December 20, 2012

After Newtown, Modest Change in Opinion about Gun Control

Most Say Assault Weapons Make Nation More Dangerous

Overview

The public’s attitudes toward gun control have shown only modest change in the wake of last week’s deadly shooting at an elementary school in Newtown, Connecticut. Currently, 49% say it is more important to control gun ownership, while 42% say it is more important to protect the right of Americans to own guns.

This marks the first time since Barack Obama took office that more Americans prioritize gun control than the right to own guns. Opinion was evenly divided in July, following a shooting at a Colorado movie theater. At that time, 47% said it was more important to control gun ownership, while 46% said it was more important to protect gun rights.

However, support for gun control remains lower than before Obama took office. In April 2008, 58% said it was more important to control gun ownership; just 37% prioritized protecting gun rights.

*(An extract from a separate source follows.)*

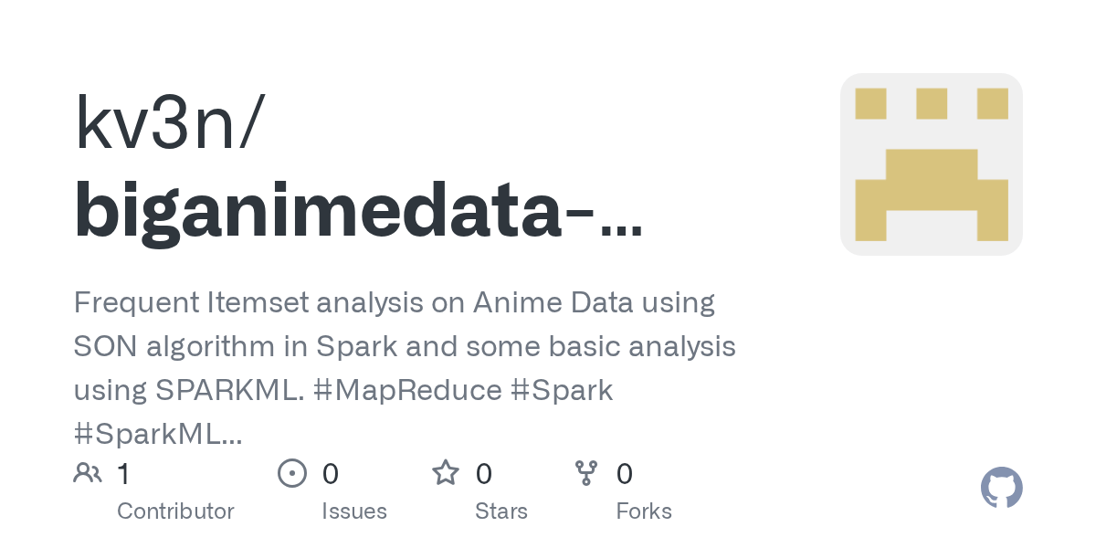The image size is (1096, 548).
Task: Click the Issues circle-dot icon
Action: coord(291,473)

As in the past, there are wide partisan and demographic differences in opinions about gun control. Majorities of men, whites and Republicans say it is more important to protect gun rights. By contrast, most women, blacks, Democrats and those in the Northeast prioritize controlling gun ownership. In other regions, opinion is divided.

There are deeply held opinions on both sides when it comes to the choice between controlling gun ownership and protecting gun rights: 42% strongly believe it is more important to control gun ownership, while 37% strongly feel it is more important to protect the right of Americans to own guns.

The latest national survey by the Pew Research Center for the People & the Press, conducted Dec. 17-19 among 1,219 adults, finds a higher percentage saying that gun ownership in this country does more to protect people from crime (48%) than to put their safety at risk (37%).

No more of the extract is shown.